Pode-se perceber nessas declarações que o ex-Clipper tem dificuldades em fazer interpretações rebuscadas quando compara jogadores de épocas diferentes. Obviamente, presumo que ninguém discute que, em média, os atletas hoje são mais fortes e mais habilidosos (principalmente nas cestas de 3, que hoje dominam a liga). Contudo eles são fruto de sua geração e de todo o trabalho feito pelas anteriores. Quando se fala, por exemplo, que Bob Cousy foi maior que Redick, não se quer dizer que o primeiro seria superior ao segundo se pudéssemos transportá-lo numa máquina do tempo para os tempos atuais, mas que o Houdini foi, por grande margem, superior com mais intensidade em relação aos seus contemporâneos que JJ em relação aos seus.

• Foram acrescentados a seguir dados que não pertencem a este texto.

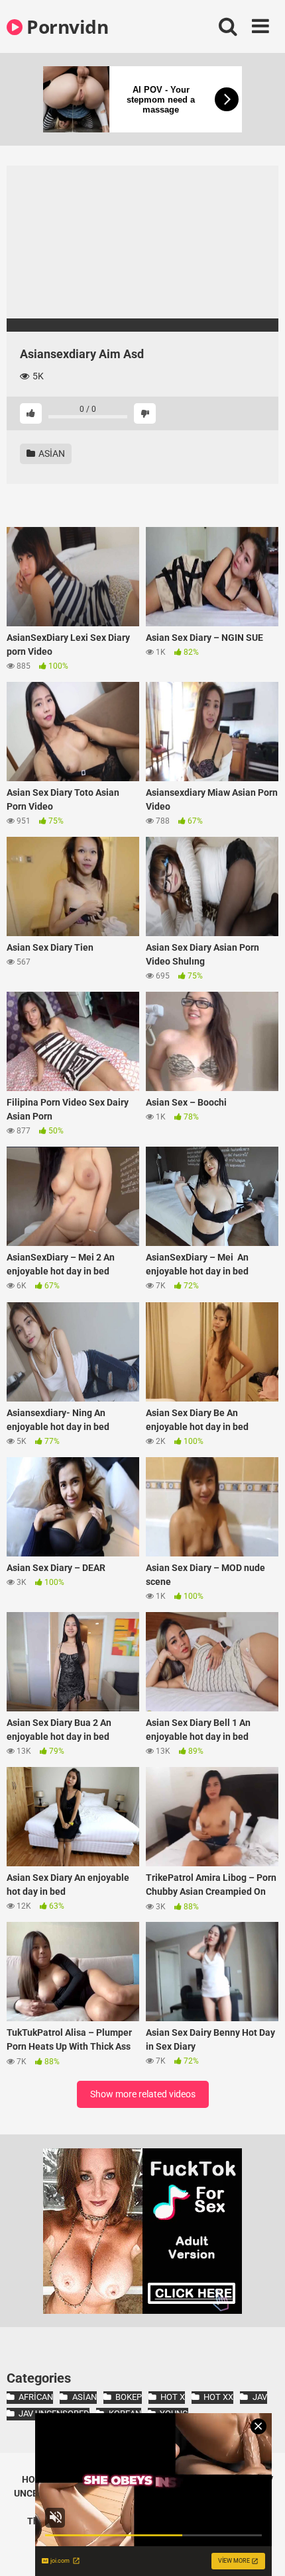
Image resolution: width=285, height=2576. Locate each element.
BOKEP (128, 2397)
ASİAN (50, 453)
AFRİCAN (36, 2397)
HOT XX (218, 2397)
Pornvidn (65, 26)
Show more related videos (143, 2094)
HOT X (172, 2397)
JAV (259, 2397)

Também não faz muito sentido a contestação específica apenas contra atletas anteriores aos anos 80. Ora, como ficaria a situação de Dr. J e Kareem Abdul-Jabbar? Ambos tiveram seus auges na década de 70, porém permaneceram estrelas na década seguinte. Vale lembrar que um jovem Kareem (então Lew Alcindor) teve batalhas épicas contra um já veterano Wilt Chamberlain (draftado em 1959), cujo maior rival na carreira foi Bill Russell (parceiro de Cousy em muitos títulos). Por que a grandeza de Kareem poderia entrar em comparações com jogadores atuais, mas não as de Russell e “Houdini”? Não faz muito sentido, caros leitores.

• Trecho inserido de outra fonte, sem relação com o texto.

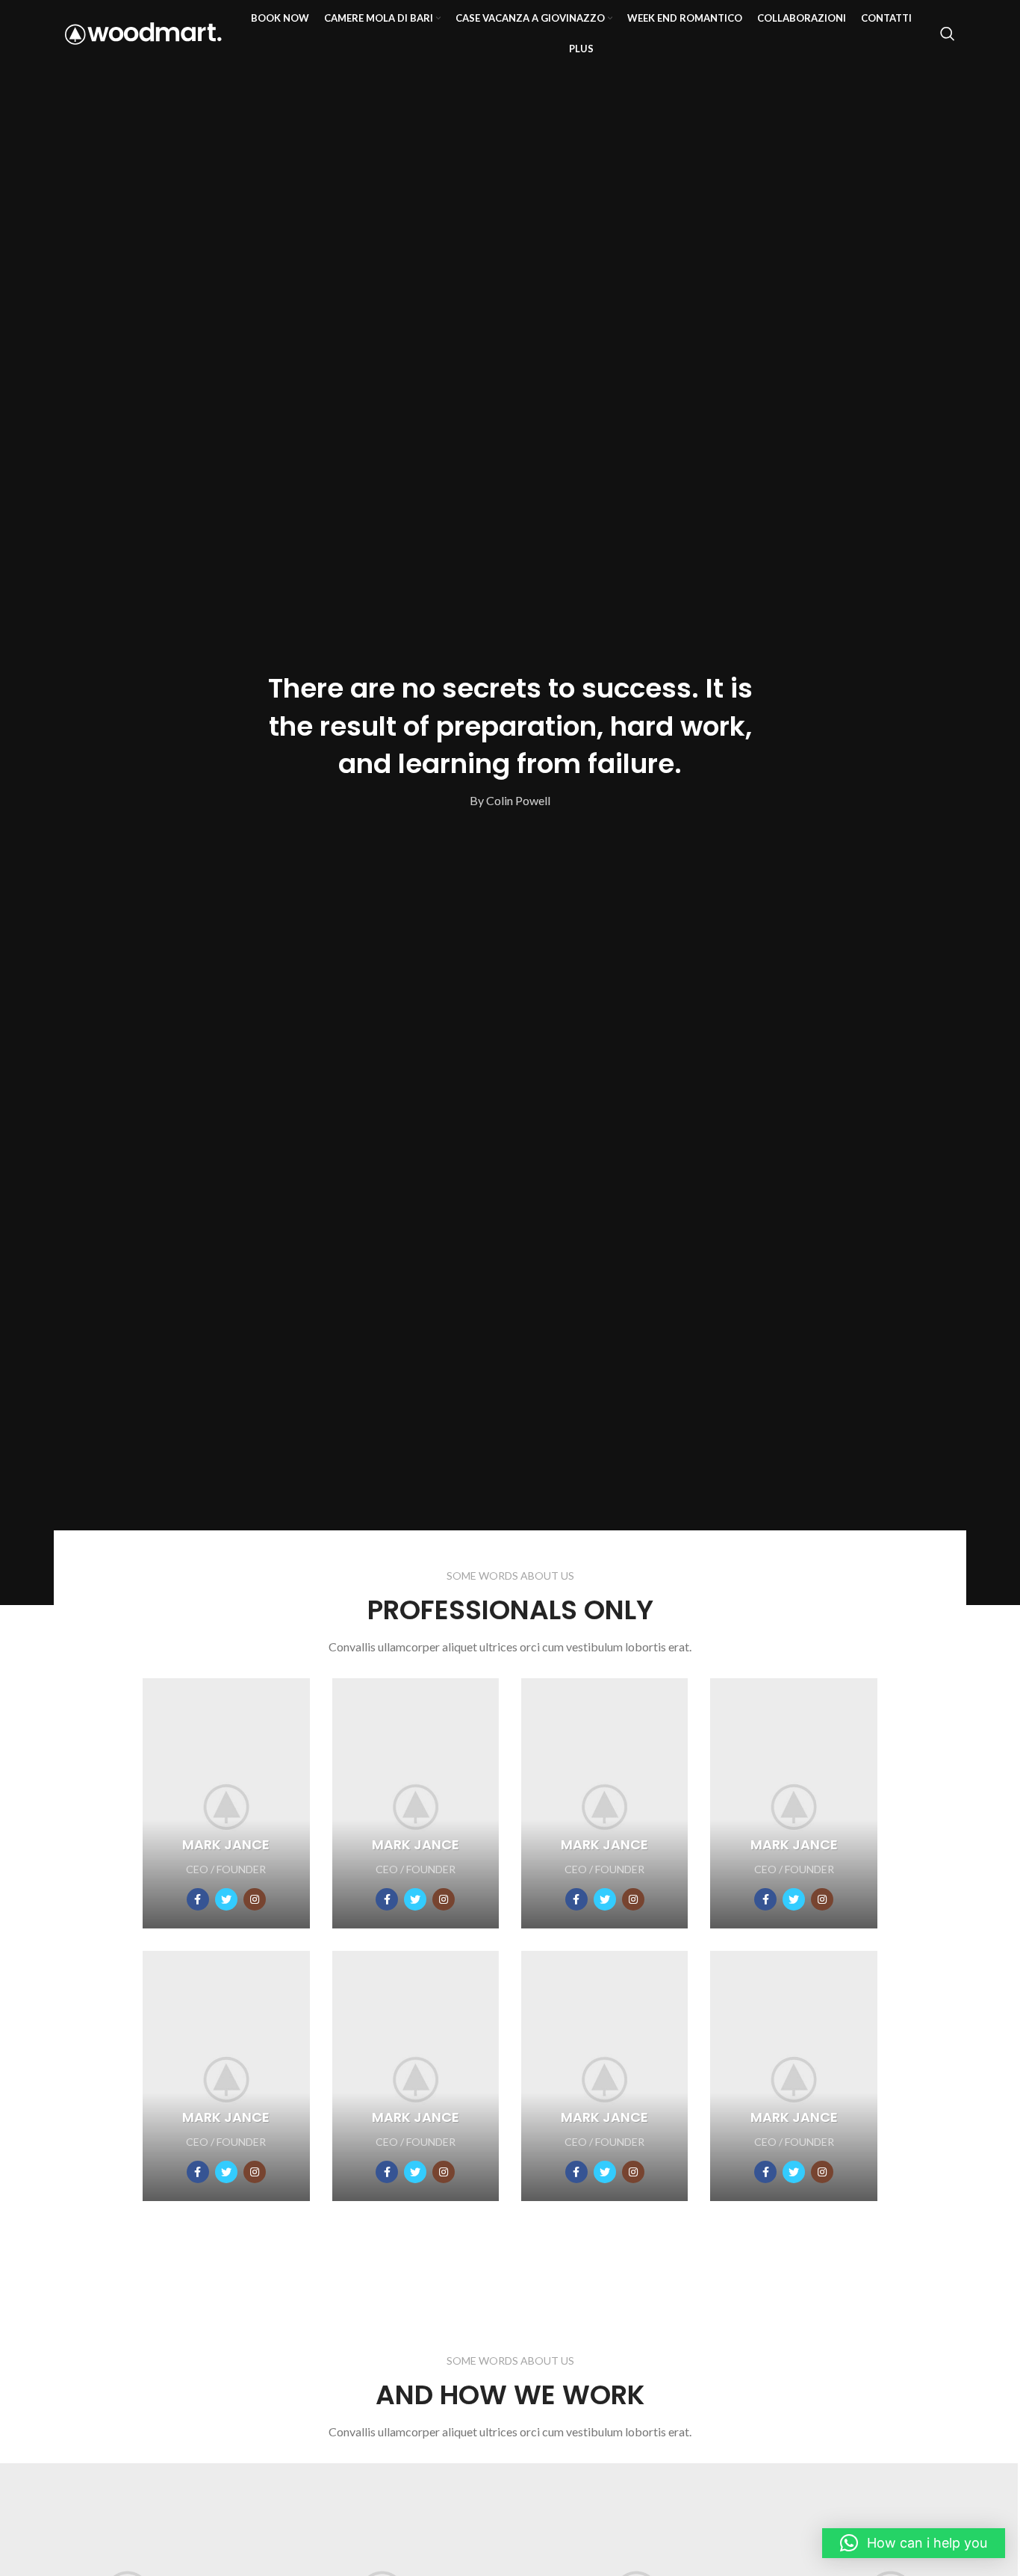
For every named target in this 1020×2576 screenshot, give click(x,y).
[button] (913, 2543)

Pois bem, seguem abaixo os números.

NBA durante a carreira de JJ Redick: 2006-07 a 2020-21:

3PM 8.4, 3PA 23.4 e 3P% 35.8

JJ Redick:

3PM 2.1, 3PA 5 e 3P% 41.5

Logo, JJ teve diferença positiva de 5.7% em relação à média dos seus contemporâneos em aproveitamento de cestas de 3 pontos.

NBA durante a carreira de Larry Bird – 1979-80 a 1991-92:

3PM 1.3, 3PA 4.4 e 3P% 30.5

Larry Bird:

3PM 0.7, 3PA 1.9 e 3P% 37.6.

Assim, Larry Bird teve diferença positiva de 7.1% em relação à média dos seus coetâneos em aproveitamento de cestas de 3 pontos.

NBA durante a carreira de Stephen Curry (craque do Warriors ainda em atividade) – 2009-10 a 2021-22:

3PM 9.2, 3PA 25.7 e 3P% 35.7

Stephen Curry:

3PM 3.8, 3PA e 8.8 3P% 42.8.

Logo, Stephen Curry teve diferença positiva de 7.1% em relação à média dos seus contemporâneos em aproveitamento de cestas de 3 pontos.

Através dos números, constata-se que Bird e Curry tiveram igual superioridade no aproveitamento em relação aos seus respectivos coetâneos; e ambos melhores que o JJ Redick.

Alguém, com razão, pode dizer que havia menor número de arremessos nos anos 80, e argumentar (equivocadamente) que Bird teria uma porcentagem pior se arriscasse mais bolas de 3.  Como refutar tudo isso?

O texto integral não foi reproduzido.